Most proteins do not spontaneously recover their native conformation after denaturation. This is because en route to recovery the denatured protein can become trapped in one of the folding intermediates or assume a totally different conformation altogether. Although most patients recover consciousness uneventfully after anaesthesia, some exhibit transient and potentially long-term alteration in cognitive function such as postoperative delirium62 and cognitive dysfunction.63 It is possible that such short- and long-term alterations in cognition are a manifestation of the brain becoming trapped in one of the intermediates en route to recovery of consciousness.
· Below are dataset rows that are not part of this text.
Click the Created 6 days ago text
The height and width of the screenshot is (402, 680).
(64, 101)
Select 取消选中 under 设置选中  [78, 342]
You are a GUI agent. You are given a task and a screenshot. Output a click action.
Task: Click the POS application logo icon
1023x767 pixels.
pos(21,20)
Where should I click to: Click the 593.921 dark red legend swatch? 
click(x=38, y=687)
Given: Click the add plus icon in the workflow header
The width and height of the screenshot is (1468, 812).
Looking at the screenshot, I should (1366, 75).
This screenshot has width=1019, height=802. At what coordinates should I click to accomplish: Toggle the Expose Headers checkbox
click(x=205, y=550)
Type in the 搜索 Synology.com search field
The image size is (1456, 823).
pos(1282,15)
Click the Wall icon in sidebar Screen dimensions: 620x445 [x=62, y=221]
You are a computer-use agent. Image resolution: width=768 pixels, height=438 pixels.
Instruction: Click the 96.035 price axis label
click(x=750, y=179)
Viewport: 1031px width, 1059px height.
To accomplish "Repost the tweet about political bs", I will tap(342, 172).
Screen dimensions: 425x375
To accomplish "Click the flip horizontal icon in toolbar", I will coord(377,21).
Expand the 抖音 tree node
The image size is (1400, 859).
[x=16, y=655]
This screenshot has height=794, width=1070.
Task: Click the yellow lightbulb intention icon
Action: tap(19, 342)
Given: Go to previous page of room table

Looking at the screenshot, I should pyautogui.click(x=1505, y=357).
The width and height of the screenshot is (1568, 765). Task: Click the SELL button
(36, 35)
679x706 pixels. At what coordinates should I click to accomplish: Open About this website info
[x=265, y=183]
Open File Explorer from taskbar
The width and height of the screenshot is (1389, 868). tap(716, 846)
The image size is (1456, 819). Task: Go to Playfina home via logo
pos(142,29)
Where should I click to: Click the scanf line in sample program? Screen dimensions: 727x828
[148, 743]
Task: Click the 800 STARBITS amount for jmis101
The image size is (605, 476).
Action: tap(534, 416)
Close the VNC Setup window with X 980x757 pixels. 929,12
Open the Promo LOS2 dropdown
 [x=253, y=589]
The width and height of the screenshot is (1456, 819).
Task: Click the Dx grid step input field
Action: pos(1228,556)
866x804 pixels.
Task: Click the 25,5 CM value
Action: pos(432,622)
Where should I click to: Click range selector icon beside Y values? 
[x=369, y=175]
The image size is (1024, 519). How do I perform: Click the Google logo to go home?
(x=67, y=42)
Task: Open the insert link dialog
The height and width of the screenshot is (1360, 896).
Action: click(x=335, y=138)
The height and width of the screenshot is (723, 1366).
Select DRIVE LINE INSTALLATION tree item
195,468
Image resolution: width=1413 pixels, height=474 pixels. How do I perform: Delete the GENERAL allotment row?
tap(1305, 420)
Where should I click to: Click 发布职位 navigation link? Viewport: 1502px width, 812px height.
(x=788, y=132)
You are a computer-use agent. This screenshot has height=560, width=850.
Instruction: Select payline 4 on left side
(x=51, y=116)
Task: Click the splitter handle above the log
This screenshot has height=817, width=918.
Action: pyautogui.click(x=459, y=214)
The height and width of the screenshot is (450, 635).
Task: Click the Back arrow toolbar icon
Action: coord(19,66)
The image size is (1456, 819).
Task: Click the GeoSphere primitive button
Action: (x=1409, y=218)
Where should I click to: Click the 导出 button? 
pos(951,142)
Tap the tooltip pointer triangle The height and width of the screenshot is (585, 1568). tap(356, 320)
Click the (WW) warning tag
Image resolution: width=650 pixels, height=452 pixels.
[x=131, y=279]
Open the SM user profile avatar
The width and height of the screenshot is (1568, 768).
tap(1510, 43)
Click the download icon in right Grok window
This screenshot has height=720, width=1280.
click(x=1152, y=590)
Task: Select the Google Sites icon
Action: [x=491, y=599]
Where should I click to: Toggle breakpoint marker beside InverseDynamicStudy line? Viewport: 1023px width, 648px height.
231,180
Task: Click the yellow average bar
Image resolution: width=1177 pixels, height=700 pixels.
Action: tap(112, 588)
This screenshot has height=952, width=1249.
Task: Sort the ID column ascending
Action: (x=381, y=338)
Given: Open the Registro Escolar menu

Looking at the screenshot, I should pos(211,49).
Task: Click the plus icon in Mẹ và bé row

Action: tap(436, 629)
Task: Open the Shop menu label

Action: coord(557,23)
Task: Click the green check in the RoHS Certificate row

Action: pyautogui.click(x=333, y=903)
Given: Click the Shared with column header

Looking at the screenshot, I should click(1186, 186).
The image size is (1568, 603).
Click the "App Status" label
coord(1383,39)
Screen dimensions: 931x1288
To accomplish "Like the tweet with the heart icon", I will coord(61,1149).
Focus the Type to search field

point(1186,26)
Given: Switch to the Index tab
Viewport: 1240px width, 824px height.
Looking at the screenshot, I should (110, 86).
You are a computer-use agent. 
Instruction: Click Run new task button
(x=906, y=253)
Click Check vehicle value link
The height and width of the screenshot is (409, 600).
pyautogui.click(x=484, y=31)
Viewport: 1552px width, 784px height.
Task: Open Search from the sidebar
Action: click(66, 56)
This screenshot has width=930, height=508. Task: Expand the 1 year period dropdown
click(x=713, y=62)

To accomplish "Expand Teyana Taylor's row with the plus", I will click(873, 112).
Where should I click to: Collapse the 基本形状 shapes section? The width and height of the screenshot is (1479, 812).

However, before addressing this hypothesis,64 the role for neuronal dynamics in recovery of consciousness must be experimentally demonstrated in humans.

How can this be accomplished? There are two complementary experimental approaches that can be translated from animal experiments to humans. The first approach involves direct measurement of anaesthetic concentration in brain for comparison with estimated effect-site concentration kinetics.65 All such measurements of brain anaesthetic concentration in animals unequivocally favour presence of anaesthetic hysteresis. Across species loss of consciousness is observed at a higher brain anaesthetic concentration than recovery of consciousness.27,28 In animal work on hysteresis, concentration measurements have been performed using methods that cannot be applied to humans. However, brain concentration of one anaesthetic, xenon, can be measured in humans, albeit indirectly, using neuroimaging. Experiments that address whether loss of consciousness occurs at higher brain xenon concentration than recovery of consciousness are currently being performed.66

Measurement of brain xenon concentration cannot unequivocally rule out an effect-site equilibration model. Because the effect-site is a theoretical compartment, one could claim that imaging-based xenon concentration measurements do not reliably estimate the concentration at the effect-site, and different effect-site models would eliminate hysteresis. Thus, even if the xenon experiments show that loss of consciousness occurs at higher brain xenon concentration than recovery, it is unlikely that the debate concerning existence of anaesthetic hysteresis in humans will be settled. The second experimental approach, motivated by recent animal experiments,34,35 can offer definitive evidence concerning the role of neuronal dynamics in anaesthetic hysteresis and does not depend on specific choices of effect-site equilibration constant.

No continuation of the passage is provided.